Stressing the need for a paradigm shift that promotes cooperation and collaboration in the mining sector, Al-Jubeir said: “If we can establish international consortiums where a number of companies from different countries come together to work with countries that have mines and work with countries that need minerals in a way that is beneficial for everybody. We will have a new paradigm that is no longer this perception of mining companies coming in exploiting resources.”
The minister also emphasized the importance of establishing fair mechanisms to integrate economies and promote responsible mineral extraction.
He stated: “I believe it is important that we have a mechanism that is fair (and) that allows us to integrate economies rather than exploit economies.”
In discussing responsible mineral extraction, Al-Jubeir highlighted the potential of technology and renewable energy to contribute positively to global economic development.
He also spoke about climate change and the efforts of Saudi Arabia in this regard.

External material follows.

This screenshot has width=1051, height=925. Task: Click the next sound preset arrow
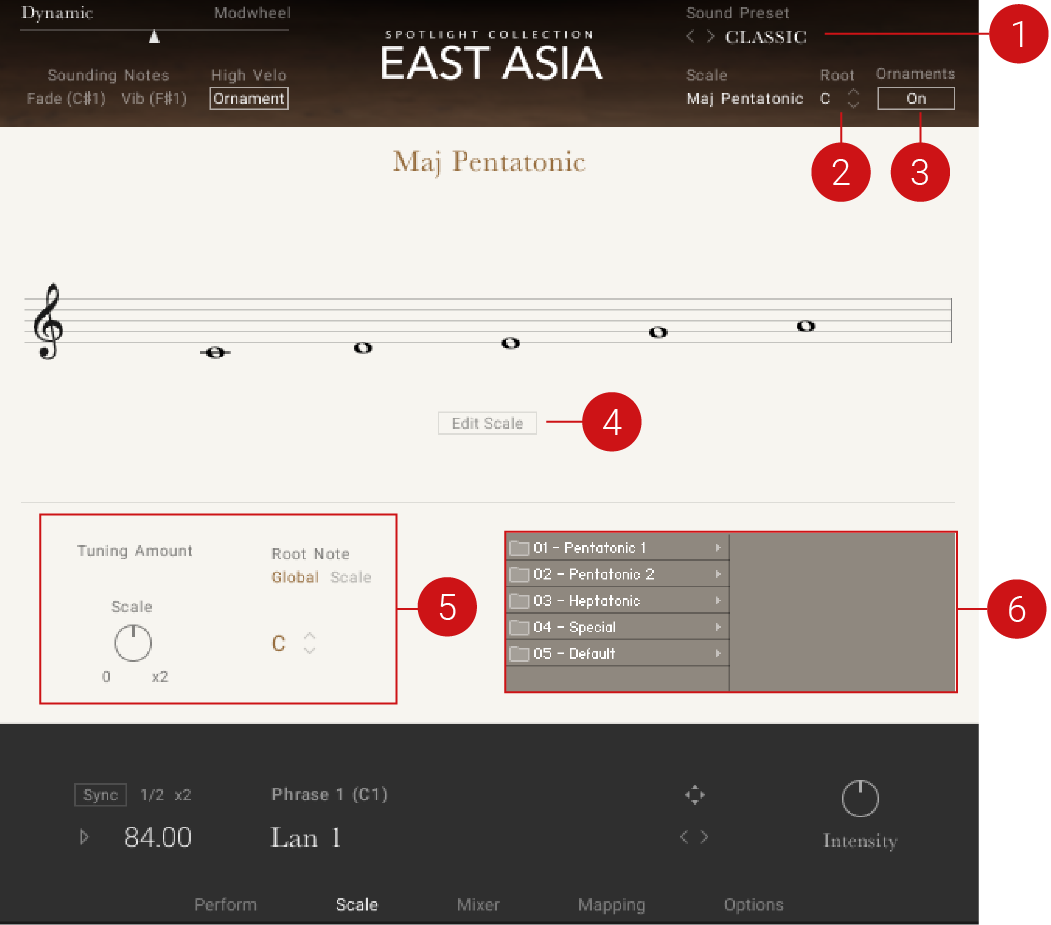pyautogui.click(x=710, y=37)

The minister said the Kingdom is setting high standards to counter climate change.
Al-Jubeir called for a rational and non-emotional approach to tackle the challenges posed by climate change.
The minister highlighted the Saudi leadership’s role in confronting climate change.

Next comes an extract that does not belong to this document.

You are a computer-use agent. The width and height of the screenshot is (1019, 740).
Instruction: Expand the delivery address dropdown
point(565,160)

“Saudi Arabia is working to set the standards and not follow them. We aim very high.”
He added: “We are the largest exporter of oil in the world. Yet, I don’t believe there are very many countries that can come close to what we’re doing in confronting climate change.
“We are determined to continue to play a leadership role in being an example for other countries, but at the same time we remind people that this challenge can be met.”
Speaking about the “loss and damage” fund, Al-Jubeir expressed his disappointment over the limited contribution made by advanced industrial nations.
“We have one of the largest economic assistance programs in the world, giving a larger percentage of our gross domestic product in assistance to the best-developed countries than the UN requires,” he added.
The fund was first announced during COP27 in Sharm El-Sheikh to help developing countries suffering from the most extreme effects of global warming.
Al-Jubeir concluded by emphasizing the need for global cooperation and building bridges between nations. “We believe that if one part of the world heals, the rest of the world heals also. There’s a need to build bridges and there’s a need to cooperate,” he stated.